Integrating an industrial heat pump
Integrating an industrial heat pump uses electricity to upgrade low-grade waste heat into useful process heat, displacing fuel-fired heating. Because it delivers several units of heat per unit of electricity, a well-matched heat pump can decarbonise low-temperature process heat at attractive running cost.
What it is
An industrial heat pump takes heat from a low-temperature source — waste warm water, exhaust, ambient — and raises it to a temperature a process can use, driven by electricity. Integration means finding a suitable low-grade source and a coincident heat demand, and connecting them through the heat pump.
Why it is done
A heat pump's coefficient of performance means it moves more heat than the electricity it consumes, so where low-grade waste heat and a moderate-temperature demand coincide, it can deliver process heat more cheaply and with far lower emissions than burning fuel — especially as grids decarbonise.
How it is done
A low-grade heat source and a process heat demand are identified and characterised for temperature, quantity and timing.

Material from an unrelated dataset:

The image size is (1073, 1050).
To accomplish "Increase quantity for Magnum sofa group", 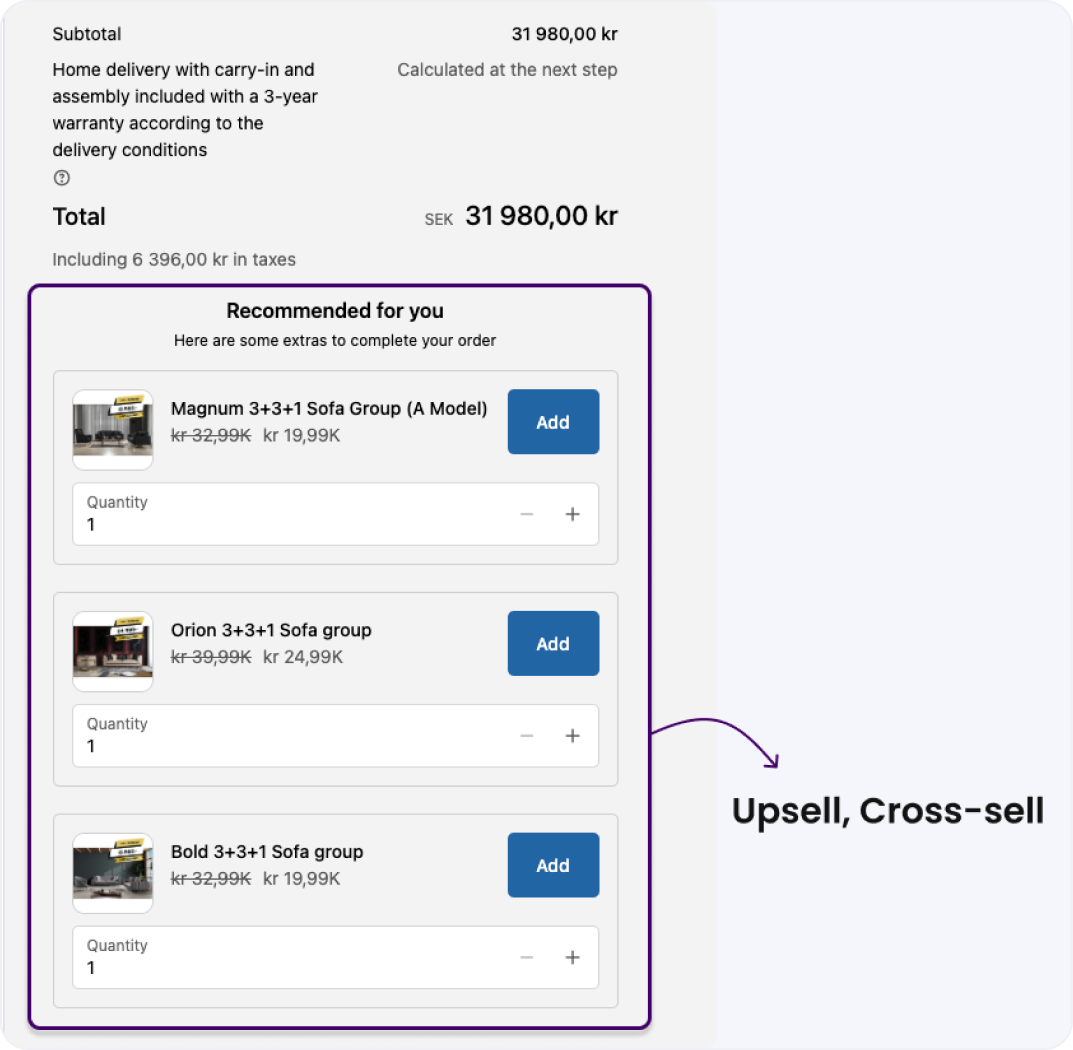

A heat pump is selected for the required temperature lift — the smaller the lift, the higher the efficiency — and integrated with buffering to handle mismatched timing. Controls manage the source and sink, and performance is verified against the displaced fuel.
- Find low-grade source
- Match heat demand
- Size temperature lift
- Select heat pump
- Add buffering & control
- Verify vs fuel
What to watch for
Demanding too large a temperature lift collapses efficiency and economics. Mismatched timing between source and demand, without buffering, leaves the heat pump idle when it is needed most.
Related practices
Switching a boiler from fossil fuel to biomass
Electrifying process heat
Implementing an ISO 50001 energy management system
Related topics
Waste Heat Recovery in Industry: Methods and Where It Pays · Heat Exchanger · Net Zero · Specific Energy Consumption (SEC)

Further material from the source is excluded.